[Begin ENTRIES SHOWN]
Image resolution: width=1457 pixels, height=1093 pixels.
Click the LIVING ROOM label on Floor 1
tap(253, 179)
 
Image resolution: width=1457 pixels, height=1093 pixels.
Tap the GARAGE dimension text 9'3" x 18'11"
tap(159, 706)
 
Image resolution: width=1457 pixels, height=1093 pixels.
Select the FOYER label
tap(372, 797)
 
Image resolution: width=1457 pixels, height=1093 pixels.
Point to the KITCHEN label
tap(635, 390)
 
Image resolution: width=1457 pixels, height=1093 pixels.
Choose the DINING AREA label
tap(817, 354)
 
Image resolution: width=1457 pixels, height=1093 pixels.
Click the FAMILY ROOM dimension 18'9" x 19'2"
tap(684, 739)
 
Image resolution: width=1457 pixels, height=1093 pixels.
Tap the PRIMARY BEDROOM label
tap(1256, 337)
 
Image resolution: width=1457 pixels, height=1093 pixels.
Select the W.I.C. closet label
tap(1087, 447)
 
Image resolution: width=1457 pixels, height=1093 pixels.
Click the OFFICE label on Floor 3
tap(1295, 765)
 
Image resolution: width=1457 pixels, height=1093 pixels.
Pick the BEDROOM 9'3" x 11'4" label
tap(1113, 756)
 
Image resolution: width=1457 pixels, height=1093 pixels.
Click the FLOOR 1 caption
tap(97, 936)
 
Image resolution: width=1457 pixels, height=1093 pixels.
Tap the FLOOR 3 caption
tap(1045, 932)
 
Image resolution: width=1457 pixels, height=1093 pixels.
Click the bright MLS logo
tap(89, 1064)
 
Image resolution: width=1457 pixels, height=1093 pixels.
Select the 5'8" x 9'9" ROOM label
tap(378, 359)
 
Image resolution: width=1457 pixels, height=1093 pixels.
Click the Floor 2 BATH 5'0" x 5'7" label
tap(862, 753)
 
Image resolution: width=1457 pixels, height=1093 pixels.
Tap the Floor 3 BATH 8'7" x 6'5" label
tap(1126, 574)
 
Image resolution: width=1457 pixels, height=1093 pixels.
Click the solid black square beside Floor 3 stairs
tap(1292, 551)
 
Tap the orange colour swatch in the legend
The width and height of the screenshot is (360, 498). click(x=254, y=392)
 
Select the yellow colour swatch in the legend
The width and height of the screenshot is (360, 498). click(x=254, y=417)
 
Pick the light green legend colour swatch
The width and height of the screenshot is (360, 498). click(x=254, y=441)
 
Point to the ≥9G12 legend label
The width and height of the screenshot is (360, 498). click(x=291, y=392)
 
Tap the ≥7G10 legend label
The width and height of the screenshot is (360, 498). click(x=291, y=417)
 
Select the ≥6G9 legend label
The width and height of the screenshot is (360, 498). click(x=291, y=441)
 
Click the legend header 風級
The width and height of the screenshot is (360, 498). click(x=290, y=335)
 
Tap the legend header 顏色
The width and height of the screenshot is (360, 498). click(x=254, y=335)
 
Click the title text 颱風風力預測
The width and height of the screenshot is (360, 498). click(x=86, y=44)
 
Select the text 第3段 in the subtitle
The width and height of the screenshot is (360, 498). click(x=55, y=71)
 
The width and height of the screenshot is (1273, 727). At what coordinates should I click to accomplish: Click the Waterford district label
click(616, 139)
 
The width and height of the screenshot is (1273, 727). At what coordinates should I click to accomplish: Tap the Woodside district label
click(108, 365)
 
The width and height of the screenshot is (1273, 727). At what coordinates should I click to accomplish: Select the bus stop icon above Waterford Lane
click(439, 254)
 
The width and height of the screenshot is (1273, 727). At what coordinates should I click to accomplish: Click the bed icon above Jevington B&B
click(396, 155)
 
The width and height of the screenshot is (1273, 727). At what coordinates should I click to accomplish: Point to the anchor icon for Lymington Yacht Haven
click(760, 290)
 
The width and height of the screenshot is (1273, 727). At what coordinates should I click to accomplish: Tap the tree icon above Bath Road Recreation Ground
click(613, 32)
[End ENTRIES SHOWN]
▶ [INSTRUCTION]: Please reproduce all of the material above word for word, with nothing changed or left out.

▶ [OUTPUT OF THE TASK]:
Image resolution: width=1457 pixels, height=1093 pixels.
Click the LIVING ROOM label on Floor 1
tap(253, 179)
 
Image resolution: width=1457 pixels, height=1093 pixels.
Tap the GARAGE dimension text 9'3" x 18'11"
tap(159, 706)
 
Image resolution: width=1457 pixels, height=1093 pixels.
Select the FOYER label
tap(372, 797)
 
Image resolution: width=1457 pixels, height=1093 pixels.
Point to the KITCHEN label
tap(635, 390)
 
Image resolution: width=1457 pixels, height=1093 pixels.
Choose the DINING AREA label
tap(817, 354)
 
Image resolution: width=1457 pixels, height=1093 pixels.
Click the FAMILY ROOM dimension 18'9" x 19'2"
tap(684, 739)
 
Image resolution: width=1457 pixels, height=1093 pixels.
Tap the PRIMARY BEDROOM label
tap(1256, 337)
 
Image resolution: width=1457 pixels, height=1093 pixels.
Select the W.I.C. closet label
tap(1087, 447)
 
Image resolution: width=1457 pixels, height=1093 pixels.
Click the OFFICE label on Floor 3
tap(1295, 765)
 
Image resolution: width=1457 pixels, height=1093 pixels.
Pick the BEDROOM 9'3" x 11'4" label
tap(1113, 756)
 
Image resolution: width=1457 pixels, height=1093 pixels.
Click the FLOOR 1 caption
tap(97, 936)
 
Image resolution: width=1457 pixels, height=1093 pixels.
Tap the FLOOR 3 caption
tap(1045, 932)
 
Image resolution: width=1457 pixels, height=1093 pixels.
Click the bright MLS logo
tap(89, 1064)
 
Image resolution: width=1457 pixels, height=1093 pixels.
Select the 5'8" x 9'9" ROOM label
tap(378, 359)
 
Image resolution: width=1457 pixels, height=1093 pixels.
Click the Floor 2 BATH 5'0" x 5'7" label
tap(862, 753)
 
Image resolution: width=1457 pixels, height=1093 pixels.
Tap the Floor 3 BATH 8'7" x 6'5" label
tap(1126, 574)
 
Image resolution: width=1457 pixels, height=1093 pixels.
Click the solid black square beside Floor 3 stairs
tap(1292, 551)
 
Tap the orange colour swatch in the legend
The width and height of the screenshot is (360, 498). click(x=254, y=392)
 
Select the yellow colour swatch in the legend
The width and height of the screenshot is (360, 498). click(x=254, y=417)
 
Pick the light green legend colour swatch
The width and height of the screenshot is (360, 498). click(x=254, y=441)
 
Point to the ≥9G12 legend label
The width and height of the screenshot is (360, 498). click(x=291, y=392)
 
Tap the ≥7G10 legend label
The width and height of the screenshot is (360, 498). click(x=291, y=417)
 
Select the ≥6G9 legend label
The width and height of the screenshot is (360, 498). click(x=291, y=441)
 
Click the legend header 風級
The width and height of the screenshot is (360, 498). click(x=290, y=335)
 
Tap the legend header 顏色
The width and height of the screenshot is (360, 498). click(x=254, y=335)
 
Click the title text 颱風風力預測
The width and height of the screenshot is (360, 498). click(x=86, y=44)
 
Select the text 第3段 in the subtitle
The width and height of the screenshot is (360, 498). click(x=55, y=71)
 
The width and height of the screenshot is (1273, 727). At what coordinates should I click to accomplish: Click the Waterford district label
click(616, 139)
 
The width and height of the screenshot is (1273, 727). At what coordinates should I click to accomplish: Tap the Woodside district label
click(108, 365)
 
The width and height of the screenshot is (1273, 727). At what coordinates should I click to accomplish: Select the bus stop icon above Waterford Lane
click(439, 254)
 
The width and height of the screenshot is (1273, 727). At what coordinates should I click to accomplish: Click the bed icon above Jevington B&B
click(396, 155)
 
The width and height of the screenshot is (1273, 727). At what coordinates should I click to accomplish: Point to the anchor icon for Lymington Yacht Haven
click(760, 290)
 
The width and height of the screenshot is (1273, 727). At what coordinates should I click to accomplish: Tap the tree icon above Bath Road Recreation Ground
click(613, 32)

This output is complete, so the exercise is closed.